[Stored items]
· · · · ·

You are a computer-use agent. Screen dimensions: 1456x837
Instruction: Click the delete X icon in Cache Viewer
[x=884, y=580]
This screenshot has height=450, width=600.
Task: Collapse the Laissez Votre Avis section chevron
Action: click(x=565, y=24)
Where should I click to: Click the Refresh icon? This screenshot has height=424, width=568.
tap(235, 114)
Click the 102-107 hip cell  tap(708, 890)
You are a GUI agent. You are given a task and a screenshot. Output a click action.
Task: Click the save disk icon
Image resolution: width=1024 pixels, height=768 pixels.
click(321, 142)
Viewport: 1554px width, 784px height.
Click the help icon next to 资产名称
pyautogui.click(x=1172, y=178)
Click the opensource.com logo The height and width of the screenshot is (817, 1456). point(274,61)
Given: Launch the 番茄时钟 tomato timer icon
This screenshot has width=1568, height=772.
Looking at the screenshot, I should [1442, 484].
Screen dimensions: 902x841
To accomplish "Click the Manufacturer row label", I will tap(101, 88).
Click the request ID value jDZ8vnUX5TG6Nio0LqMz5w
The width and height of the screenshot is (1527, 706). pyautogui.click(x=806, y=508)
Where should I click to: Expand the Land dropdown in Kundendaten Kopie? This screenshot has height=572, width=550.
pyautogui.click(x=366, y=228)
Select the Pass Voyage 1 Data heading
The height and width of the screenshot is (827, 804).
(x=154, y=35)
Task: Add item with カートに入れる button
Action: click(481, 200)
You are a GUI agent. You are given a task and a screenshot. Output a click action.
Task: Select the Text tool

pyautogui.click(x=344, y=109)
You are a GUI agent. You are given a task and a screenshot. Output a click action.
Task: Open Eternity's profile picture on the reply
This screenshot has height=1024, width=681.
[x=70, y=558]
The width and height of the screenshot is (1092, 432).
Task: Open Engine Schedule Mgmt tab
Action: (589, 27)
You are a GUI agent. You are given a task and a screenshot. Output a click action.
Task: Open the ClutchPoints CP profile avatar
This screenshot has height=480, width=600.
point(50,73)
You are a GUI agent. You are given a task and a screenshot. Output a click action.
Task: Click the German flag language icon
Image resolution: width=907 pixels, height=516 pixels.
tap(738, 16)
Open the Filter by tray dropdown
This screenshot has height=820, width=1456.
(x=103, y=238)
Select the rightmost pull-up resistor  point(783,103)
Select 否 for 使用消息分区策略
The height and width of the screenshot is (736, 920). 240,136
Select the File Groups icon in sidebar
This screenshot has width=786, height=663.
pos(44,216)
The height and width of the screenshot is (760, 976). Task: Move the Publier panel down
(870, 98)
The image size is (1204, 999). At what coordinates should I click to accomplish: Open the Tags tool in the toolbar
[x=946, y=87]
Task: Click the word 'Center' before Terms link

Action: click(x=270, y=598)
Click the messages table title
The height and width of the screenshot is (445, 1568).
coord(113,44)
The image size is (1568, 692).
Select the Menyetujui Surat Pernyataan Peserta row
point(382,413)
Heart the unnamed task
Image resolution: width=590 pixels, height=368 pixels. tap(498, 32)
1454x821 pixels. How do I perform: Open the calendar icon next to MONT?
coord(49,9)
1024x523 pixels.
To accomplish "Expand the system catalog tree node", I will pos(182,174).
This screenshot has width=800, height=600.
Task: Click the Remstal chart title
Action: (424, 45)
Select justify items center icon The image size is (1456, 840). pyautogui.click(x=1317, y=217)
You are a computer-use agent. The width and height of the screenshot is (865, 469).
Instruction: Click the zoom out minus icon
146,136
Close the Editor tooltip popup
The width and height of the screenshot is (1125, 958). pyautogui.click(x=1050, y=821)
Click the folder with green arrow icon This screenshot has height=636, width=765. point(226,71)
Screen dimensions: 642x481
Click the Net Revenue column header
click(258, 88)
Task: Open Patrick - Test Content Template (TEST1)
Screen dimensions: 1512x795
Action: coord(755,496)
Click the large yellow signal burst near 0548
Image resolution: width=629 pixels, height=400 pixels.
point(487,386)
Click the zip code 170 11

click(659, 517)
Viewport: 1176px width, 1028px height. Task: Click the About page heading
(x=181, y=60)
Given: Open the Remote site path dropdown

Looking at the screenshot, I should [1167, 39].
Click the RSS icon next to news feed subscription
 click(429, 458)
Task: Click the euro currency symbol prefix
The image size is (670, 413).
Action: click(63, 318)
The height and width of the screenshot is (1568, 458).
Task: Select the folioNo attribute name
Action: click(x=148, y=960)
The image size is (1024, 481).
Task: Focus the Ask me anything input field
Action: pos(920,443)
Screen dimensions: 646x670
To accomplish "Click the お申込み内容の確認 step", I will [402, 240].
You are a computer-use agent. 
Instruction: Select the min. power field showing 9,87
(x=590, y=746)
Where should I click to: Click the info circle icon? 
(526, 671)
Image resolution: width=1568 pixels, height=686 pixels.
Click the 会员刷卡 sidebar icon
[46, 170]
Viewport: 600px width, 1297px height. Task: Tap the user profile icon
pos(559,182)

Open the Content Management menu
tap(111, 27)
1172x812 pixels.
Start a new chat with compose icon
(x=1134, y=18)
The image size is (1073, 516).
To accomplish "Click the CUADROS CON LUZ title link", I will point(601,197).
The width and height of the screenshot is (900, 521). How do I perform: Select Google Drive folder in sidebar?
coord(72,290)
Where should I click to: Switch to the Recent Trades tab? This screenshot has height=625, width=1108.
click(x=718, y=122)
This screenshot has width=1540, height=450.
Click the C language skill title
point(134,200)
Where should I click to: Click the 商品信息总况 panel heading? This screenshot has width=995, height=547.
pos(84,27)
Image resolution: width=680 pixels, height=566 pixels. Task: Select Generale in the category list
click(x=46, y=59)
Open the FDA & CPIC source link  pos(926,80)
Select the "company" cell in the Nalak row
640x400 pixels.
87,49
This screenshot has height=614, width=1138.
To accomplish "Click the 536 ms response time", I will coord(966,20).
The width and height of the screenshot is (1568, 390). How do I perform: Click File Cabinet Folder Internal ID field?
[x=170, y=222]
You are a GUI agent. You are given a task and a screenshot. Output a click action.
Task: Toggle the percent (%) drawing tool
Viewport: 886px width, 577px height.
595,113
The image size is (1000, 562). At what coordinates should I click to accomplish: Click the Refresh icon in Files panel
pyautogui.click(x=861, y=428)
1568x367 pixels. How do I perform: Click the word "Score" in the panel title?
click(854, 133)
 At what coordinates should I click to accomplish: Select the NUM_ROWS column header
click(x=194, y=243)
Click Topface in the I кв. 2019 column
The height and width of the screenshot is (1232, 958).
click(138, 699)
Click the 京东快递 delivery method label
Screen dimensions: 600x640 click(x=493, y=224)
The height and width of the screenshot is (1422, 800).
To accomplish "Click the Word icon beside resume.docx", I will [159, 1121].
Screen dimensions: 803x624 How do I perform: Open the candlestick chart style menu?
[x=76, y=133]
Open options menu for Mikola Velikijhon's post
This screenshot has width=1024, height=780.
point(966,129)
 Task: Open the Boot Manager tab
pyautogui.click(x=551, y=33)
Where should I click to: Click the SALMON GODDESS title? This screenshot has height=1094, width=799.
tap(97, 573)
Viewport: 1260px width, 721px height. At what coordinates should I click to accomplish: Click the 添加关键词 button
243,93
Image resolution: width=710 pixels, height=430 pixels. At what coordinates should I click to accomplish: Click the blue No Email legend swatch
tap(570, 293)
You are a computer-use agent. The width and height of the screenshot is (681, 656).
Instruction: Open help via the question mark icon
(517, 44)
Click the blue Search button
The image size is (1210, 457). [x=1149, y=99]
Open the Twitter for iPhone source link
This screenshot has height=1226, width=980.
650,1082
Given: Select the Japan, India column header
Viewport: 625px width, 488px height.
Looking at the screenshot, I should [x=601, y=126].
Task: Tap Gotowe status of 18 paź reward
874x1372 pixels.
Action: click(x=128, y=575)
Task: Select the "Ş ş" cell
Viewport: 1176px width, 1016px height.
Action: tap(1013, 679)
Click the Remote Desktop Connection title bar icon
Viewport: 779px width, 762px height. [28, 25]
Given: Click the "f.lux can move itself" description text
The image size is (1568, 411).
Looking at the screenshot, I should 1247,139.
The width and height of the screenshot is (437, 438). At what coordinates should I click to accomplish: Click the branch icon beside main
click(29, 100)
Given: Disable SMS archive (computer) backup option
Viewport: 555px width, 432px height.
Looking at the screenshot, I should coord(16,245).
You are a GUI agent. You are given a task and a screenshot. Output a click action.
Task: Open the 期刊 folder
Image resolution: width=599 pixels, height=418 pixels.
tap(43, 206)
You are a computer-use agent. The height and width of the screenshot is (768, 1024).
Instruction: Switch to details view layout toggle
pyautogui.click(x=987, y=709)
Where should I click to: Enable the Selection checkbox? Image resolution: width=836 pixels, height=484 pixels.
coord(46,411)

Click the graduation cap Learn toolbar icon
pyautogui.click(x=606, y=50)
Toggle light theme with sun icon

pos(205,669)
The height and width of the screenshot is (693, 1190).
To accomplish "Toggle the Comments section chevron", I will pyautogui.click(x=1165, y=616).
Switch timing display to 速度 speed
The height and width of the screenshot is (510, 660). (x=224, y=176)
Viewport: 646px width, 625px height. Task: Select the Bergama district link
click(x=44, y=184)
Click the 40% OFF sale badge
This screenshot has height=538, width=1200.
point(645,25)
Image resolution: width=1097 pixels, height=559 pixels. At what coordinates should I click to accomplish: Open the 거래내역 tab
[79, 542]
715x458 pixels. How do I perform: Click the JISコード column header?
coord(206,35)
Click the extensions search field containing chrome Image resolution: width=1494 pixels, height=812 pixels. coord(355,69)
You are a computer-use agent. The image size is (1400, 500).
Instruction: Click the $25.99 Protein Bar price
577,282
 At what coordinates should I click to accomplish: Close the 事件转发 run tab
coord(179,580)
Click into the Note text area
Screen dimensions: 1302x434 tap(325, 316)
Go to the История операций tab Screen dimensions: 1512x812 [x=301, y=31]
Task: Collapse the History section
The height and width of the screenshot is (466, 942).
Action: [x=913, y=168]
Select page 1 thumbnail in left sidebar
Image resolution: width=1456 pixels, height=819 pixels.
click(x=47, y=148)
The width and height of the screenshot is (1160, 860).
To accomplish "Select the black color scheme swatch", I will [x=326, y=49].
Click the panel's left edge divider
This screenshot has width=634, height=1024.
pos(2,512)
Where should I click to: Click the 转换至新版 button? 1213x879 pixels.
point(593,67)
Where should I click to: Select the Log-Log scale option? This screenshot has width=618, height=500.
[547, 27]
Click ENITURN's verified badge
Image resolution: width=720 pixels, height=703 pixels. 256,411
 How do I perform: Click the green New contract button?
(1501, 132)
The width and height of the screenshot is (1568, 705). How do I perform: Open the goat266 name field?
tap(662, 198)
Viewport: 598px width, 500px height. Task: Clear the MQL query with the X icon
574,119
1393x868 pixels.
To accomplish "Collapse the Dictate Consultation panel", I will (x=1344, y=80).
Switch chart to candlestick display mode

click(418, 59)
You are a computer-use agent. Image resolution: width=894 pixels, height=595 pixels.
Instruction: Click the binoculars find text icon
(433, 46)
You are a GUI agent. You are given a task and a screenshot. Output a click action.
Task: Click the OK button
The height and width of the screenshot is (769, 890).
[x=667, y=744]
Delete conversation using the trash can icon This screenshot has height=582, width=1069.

· · · · ·

WORK REQUEST — Whenever a line of the entries contains the string "computer", copy that line.

ANSWER SECTION —
You are a computer-use agent. Screen dimensions: 1456x837
You are a computer-use agent. The width and height of the screenshot is (865, 469).
You are a computer-use agent. 
You are a computer-use agent. The width and height of the screenshot is (681, 656).
Given: Disable SMS archive (computer) backup option
You are a computer-use agent. The height and width of the screenshot is (768, 1024).
You are a computer-use agent. The image size is (1400, 500).
You are a computer-use agent. Image resolution: width=894 pixels, height=595 pixels.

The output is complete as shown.